ICMSA Presentation on Pre-Budget Submission 2012 to the Joint Oireachtas Committee on Communications, Natural Resources and Agriculture.

 

Tuesday 8 November 2011

 

 Chairman  and Members of the Committee.

 May I first of all thank you for the invitation and the opportunity to present the main points of our Pre-budget Submission to the Joint Committee.  Before I get into the specifics, I would like, Chairman, to make a number of general comments by way of context. 

 The Agriculture and Food Sector is now viewed, or should I say, once again viewed – as an important indigenous sector currently contributing significantly to increased exports.  Indeed, it has untapped potential to increase this contribution.  Furthermore, it is now realised that export-led growth is the only way in which we can actually rebuild our economy both in terms of the size of the economy and its sustainability.  As these matters are now generally accepted, the issue is how the agri-food sector can be supported and be or allowed grow to its full potential in the context of Government policy, having full regard to current and upcoming policy changes at European level.

 The second general point I wish to make is that taxation, by its nature, is a complex matter and that, in the past tax provisions were introduced in a rather broad-brush way with little regard to economic benefits or disadvantage or their impact on the tax base.  We should now realise that the fine tuning of the tax system is an essential aspect which you as legislators no doubt are aware and play a critical role in this matter.  In our recent meetings with the Minister for Finance, the Minister indicated his full agreement in-so far as he noted that each sector had unique matters which must be taken on board in the drafting of any tax measure so that we get the maximum potential economic growth – particularly in the export oriented sectors.  I fully agree with this essential approach and  wish to emphasise the importance of this to the agricultural sector. 

 I now wish to deal with specifics both with regard to taxation and expenditure and with your permission Chairman, I’ll deal with taxation first.

 Based on figures contained in the National Recovery Plan for 2012, it would seem that a figure of €220million addition carbon tax may be implemented in 2012. (The revised budgetary adjustment figures announced by the Minister last week involving a total tax take of €1.6 billion may actually increase that figure further.) On the eve of the General Election, we met the Taoiseach in his home constituency where he emphasised that there would be no increase in the carbon tax on agricultural diesel and in so doing he was emphasising this provision of the Fine Gael manifesto.  Following the General Election, the Government Parties agreed to include this in the Programme for Government in which it was specifically stated that the Government will exempt farm diesel from further increases in farm tax.  Based on CSO data, the price of motor fuel used in agriculture has increased by over 45 per cent since 2009.  

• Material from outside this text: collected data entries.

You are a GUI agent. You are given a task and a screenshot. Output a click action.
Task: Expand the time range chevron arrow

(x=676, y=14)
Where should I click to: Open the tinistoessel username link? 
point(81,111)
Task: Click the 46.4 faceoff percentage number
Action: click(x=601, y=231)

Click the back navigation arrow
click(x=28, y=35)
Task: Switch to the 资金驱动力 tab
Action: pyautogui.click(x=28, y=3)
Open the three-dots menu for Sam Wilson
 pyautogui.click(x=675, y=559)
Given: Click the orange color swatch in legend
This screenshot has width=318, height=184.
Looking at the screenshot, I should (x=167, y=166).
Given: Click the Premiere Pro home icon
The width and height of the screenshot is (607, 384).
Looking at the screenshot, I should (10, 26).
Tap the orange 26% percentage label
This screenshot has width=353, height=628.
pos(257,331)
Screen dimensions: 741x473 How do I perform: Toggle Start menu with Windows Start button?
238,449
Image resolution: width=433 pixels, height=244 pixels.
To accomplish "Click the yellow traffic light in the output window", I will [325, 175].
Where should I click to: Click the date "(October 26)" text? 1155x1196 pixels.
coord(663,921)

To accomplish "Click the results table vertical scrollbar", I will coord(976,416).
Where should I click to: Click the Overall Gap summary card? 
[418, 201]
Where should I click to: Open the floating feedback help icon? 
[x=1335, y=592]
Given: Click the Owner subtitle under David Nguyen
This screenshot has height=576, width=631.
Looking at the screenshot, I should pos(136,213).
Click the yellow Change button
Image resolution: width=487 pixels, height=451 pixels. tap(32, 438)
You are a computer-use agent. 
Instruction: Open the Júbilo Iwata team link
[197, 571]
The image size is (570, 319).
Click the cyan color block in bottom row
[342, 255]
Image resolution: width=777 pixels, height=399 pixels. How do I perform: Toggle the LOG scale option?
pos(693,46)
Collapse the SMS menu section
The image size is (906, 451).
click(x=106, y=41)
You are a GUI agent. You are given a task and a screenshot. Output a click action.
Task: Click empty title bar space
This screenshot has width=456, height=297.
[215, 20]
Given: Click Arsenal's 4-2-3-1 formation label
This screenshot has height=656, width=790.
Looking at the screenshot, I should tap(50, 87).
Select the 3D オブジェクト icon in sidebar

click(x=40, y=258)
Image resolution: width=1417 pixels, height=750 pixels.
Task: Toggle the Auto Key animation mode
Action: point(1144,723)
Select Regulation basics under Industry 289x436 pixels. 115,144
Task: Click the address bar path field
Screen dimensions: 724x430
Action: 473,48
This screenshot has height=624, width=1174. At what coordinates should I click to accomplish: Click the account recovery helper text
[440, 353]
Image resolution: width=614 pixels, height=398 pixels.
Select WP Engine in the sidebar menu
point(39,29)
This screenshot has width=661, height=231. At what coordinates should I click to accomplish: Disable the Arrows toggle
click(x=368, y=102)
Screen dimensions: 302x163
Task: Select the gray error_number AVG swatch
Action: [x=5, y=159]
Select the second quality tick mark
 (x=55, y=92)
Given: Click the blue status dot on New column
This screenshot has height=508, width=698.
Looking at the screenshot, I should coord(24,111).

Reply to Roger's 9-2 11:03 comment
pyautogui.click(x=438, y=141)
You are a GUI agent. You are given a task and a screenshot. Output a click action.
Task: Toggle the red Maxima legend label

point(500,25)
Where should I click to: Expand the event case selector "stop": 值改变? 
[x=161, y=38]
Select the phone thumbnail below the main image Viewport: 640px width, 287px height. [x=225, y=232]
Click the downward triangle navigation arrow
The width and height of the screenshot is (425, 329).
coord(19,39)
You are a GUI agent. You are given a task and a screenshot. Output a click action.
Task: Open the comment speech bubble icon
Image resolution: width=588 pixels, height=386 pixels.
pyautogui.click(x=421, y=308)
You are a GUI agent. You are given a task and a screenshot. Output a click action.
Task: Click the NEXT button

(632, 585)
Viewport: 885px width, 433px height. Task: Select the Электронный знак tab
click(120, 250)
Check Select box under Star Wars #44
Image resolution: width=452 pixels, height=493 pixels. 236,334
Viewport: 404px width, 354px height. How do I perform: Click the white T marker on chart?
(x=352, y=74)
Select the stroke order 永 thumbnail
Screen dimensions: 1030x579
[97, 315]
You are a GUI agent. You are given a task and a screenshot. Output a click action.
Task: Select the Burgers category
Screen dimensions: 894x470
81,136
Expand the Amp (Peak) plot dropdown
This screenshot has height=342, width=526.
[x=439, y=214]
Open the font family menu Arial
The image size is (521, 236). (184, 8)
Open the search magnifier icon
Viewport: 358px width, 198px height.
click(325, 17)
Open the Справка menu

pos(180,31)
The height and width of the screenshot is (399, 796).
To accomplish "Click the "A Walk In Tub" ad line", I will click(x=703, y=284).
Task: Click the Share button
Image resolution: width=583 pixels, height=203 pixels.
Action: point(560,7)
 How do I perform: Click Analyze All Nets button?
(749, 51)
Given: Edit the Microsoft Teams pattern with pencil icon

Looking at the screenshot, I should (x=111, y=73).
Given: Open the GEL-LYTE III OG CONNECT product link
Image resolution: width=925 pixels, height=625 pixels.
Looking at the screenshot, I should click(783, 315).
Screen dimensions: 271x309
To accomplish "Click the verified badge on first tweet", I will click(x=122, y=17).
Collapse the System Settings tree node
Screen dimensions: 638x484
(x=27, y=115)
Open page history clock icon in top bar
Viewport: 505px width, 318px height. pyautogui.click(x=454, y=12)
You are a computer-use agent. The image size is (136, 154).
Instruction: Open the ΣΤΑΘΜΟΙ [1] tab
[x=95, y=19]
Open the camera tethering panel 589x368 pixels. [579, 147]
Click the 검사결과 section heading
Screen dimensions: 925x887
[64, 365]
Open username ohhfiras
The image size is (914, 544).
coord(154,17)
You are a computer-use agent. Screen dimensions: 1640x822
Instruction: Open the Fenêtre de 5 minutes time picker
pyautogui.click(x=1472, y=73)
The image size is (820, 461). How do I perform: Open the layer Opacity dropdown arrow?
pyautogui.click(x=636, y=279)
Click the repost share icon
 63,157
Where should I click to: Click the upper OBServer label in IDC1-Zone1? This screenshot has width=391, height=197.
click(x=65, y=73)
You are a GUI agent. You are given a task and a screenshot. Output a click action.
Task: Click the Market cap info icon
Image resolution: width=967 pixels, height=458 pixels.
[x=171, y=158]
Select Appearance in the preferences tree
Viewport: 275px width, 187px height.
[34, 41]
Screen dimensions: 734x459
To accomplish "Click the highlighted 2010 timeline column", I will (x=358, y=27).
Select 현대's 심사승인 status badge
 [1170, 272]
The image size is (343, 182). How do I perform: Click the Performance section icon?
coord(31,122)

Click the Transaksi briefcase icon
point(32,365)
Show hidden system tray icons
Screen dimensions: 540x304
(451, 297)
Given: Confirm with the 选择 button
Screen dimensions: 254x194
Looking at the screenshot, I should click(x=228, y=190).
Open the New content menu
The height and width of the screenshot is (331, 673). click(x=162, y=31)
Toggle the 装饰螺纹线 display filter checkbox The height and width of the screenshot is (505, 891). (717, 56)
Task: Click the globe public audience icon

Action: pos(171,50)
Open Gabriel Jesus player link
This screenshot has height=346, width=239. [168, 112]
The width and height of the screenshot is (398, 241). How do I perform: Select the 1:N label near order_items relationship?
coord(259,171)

 Given the enormous increase in the price of energy costs and given the importance of energy as a significant component to over all farm costs, we believe that this commitment to not increase the carbon tax on agricultural diesel must be honoured in full.

 Stamp Duty.

Referring back to our opening comments regarding the fine tuning of tax to take account of sectoral needs, a good example is furnished by looking at stamp duty relief for farm consolidation.  

 It is self-evident that availability of land, and particularly availability close to the farm yard, in is a critical matter and could be one of the limiting factors in the attainment of the targets in Food Harvest 2020.  We are disappointed that the stamp duty relief that existed for consolidation – notwithstanding its limitations – was not renewed last July.  Based on the latest figures available from the CSO, the average number of parcels of land per farm holding is 3.5 with about two-thirds of farms having 3 or more parcels.  Indeed, the fragmentation of farm holdings would seem to be increasing rather than decreasing based on CSO statistics over the last decade. The arguments for such a measure are self-evident and there is no material downside in terms of loss of revenue.  The upcoming budget should provide for a practical stamp duty relieve measure that takes account of the need to bring about greater farm consolidation.  I believe that this measure can be fine-tuned to cater for genuine consolidation with the obvious increase in productivity that would arise. 

 Other Capital Taxes

We are fully aware that capital taxes are likely to be increased and I am referring specifically to Capital Acquisition Tax and Capital Gains Tax.  In relation to Capital Acquisition Tax, our specific proposal is that there should be no further reduction in the Capital Acquisition tax-free threshold for gift or inheritance in Budget 2012 and it is crucial that the agricultural relief is retained at 90 per cent. 

 We are fully aware that minor changes, or a series of minor changes in the details of this tax, can have a profound impact on dairy farmers – even medium-scale enterprises.  I attach a table which sets out the impact of a reduction in the agricultural relief and an increase in the tax rate.  For example, a reduction in the agricultural relief to 75 per cent combined with an increase in the tax rate, could see an inheritance tax liability of €85,000 on a dairy farm with 100 cows. Chairman, this would represent, bluntly speaking, a re-introduction of the old Estate Duties or Death Duties as they were normally referred to. 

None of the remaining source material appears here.